Washington: Secretary of State John Kerry plans to call his Indian counterpart Salman Khurshid soon as the ties between two sides are too important to be derailed by an "isolated incident" of the arrest of a diplomat, the US State Department said on Friday.
The US has not received any request from India on the transfer of 39-year-old Devyani Khobragade to the Permanent Mission of India to the United Nations, State Department spokesperson Jen Psaki said.
This is expected to provide Khobragade with the necessary diplomatic immunity even as the court cases would continue in New York.
A 1999-batch IFS officer, Khobragade was arrested on December 12 on visa fraud charges as she was dropping her daughter to school and released on a USD 250,000 bond after pleading not guilty in court.
The ill-treatment of its diplomat evoked a sharp reaction from India which initiated a slew of steps to downgrade the privileges enjoyed by the US diplomats and their families including withdrawing airport passes and stopping import clearances.
Psaki said India-US relationship is "too important to be derailed by this isolated incident." Citing the growing trade and economic ties between the two countries and deepening of strategic partnership, she said that officials from two countries are working to move forward.
"We certainly, fully agree that it`s important to preserve and protect our partnership. It`s not just about diplomatic ties. We have over USD 90 billion in bilateral trades that we - supporting thousands of jobs in both of our countries," she said, referring to a statement made by Khurshid in New Delhi.
"We share very close counter-terrorism cooperation.

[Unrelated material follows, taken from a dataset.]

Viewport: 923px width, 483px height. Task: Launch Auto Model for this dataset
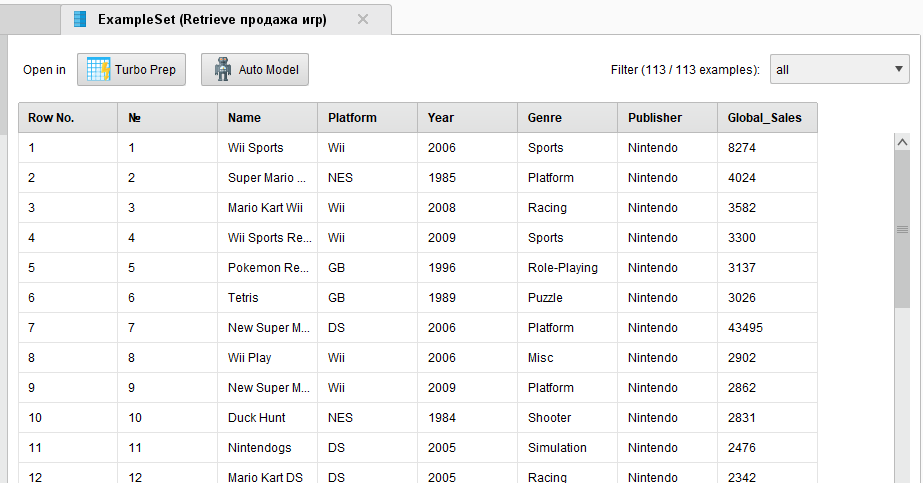tap(255, 69)
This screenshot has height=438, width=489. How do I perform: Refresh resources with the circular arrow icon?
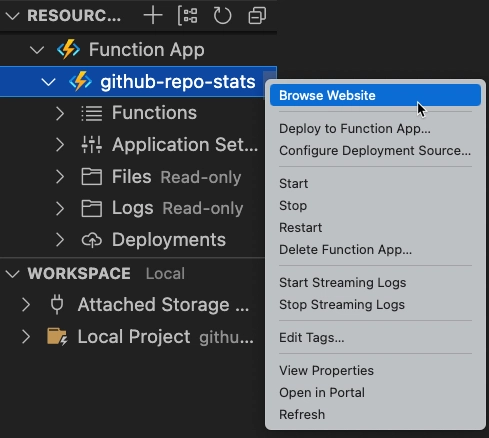[x=222, y=16]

We are engaged with India of course, on a range of issues, including Afghanistan, which is often a hot topic in here," she said.

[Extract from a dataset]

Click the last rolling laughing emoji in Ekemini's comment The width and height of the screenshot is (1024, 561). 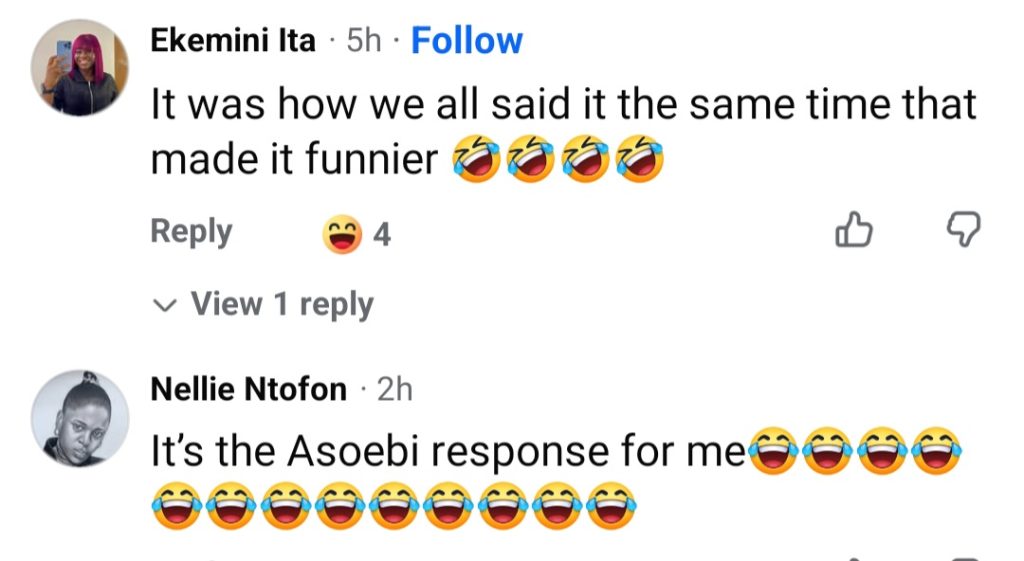click(x=640, y=159)
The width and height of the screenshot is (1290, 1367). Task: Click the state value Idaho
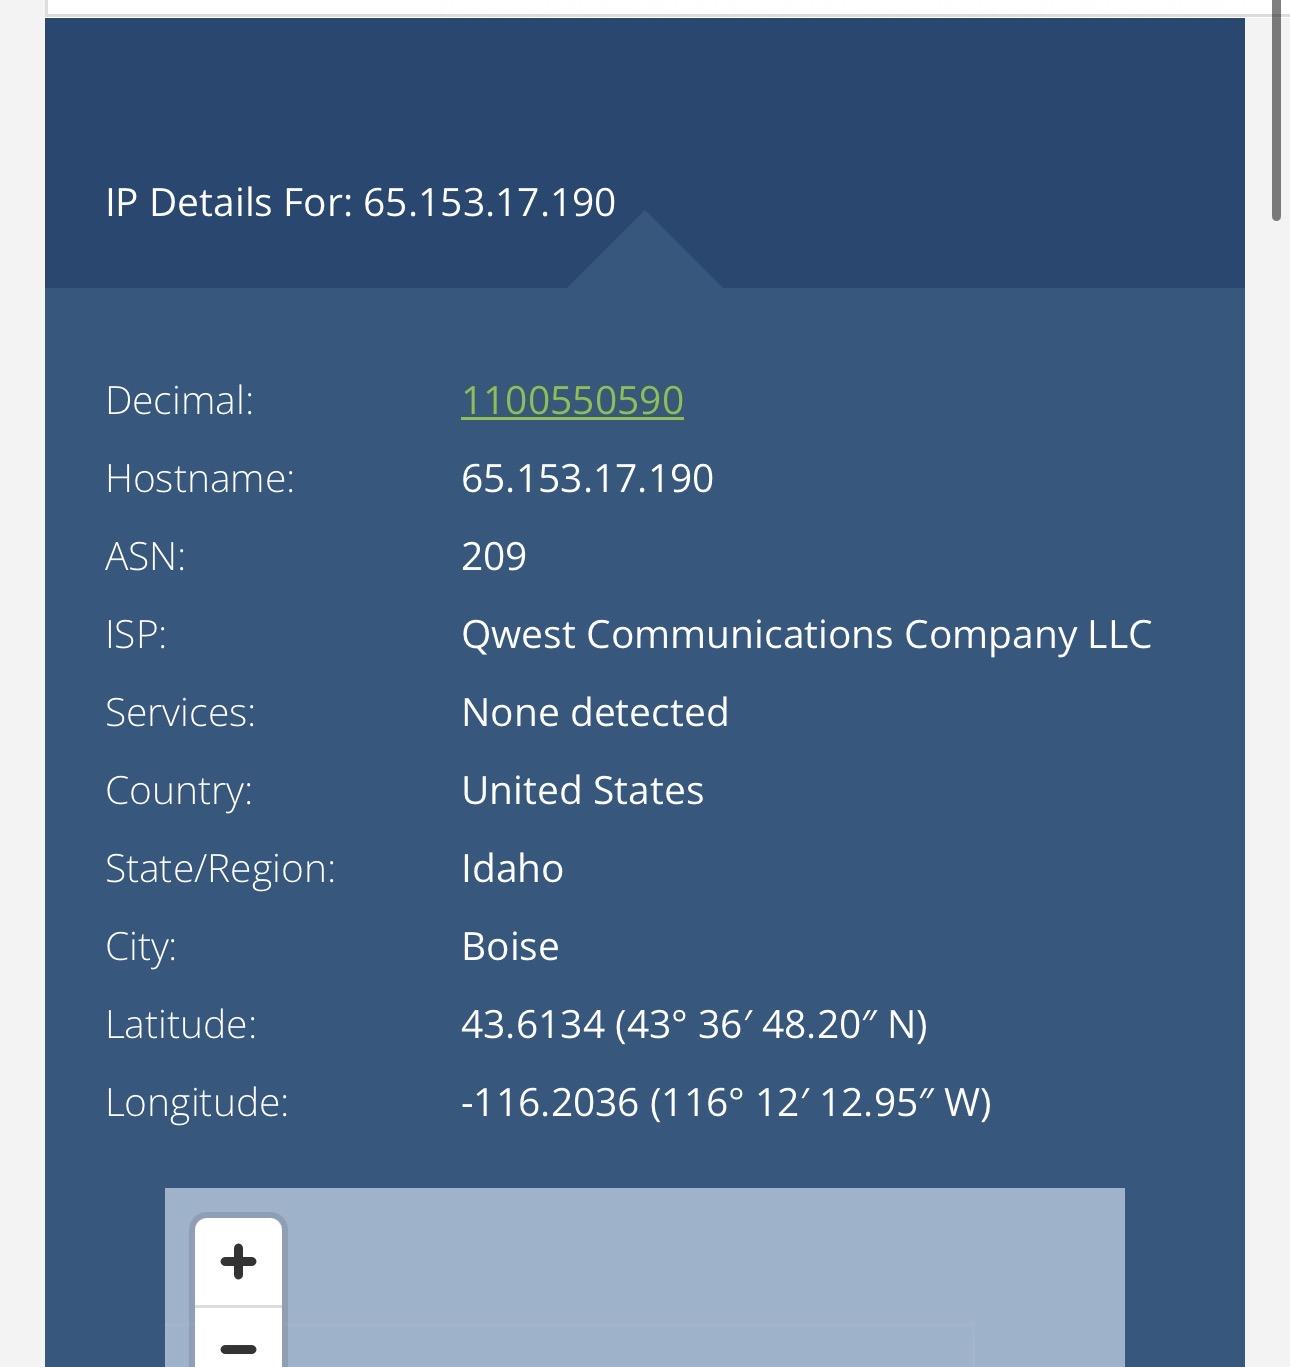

"I think it`s accurate to say that our law enforcement authorities and the government of industry have some different interpretations of the issues and allegations at play," she conceded.
"This now a legal case. And, of course, the State Department doesn`t have jurisdiction over that. And we have been clear about our standing -- our position of certainly standing with our judicial colleagues," she said. "We`re in close contact. And we want to move beyond this, and I think we all recognise the importance of our long-term relationship," Psaki said.